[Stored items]

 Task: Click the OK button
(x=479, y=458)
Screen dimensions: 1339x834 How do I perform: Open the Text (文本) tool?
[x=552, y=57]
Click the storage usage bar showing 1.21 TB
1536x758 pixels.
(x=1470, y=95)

*Task item*: Reproduce all the records. Keep them exact, please.

*The completed task*:
 Task: Click the OK button
(x=479, y=458)
Screen dimensions: 1339x834 How do I perform: Open the Text (文本) tool?
[x=552, y=57]
Click the storage usage bar showing 1.21 TB
1536x758 pixels.
(x=1470, y=95)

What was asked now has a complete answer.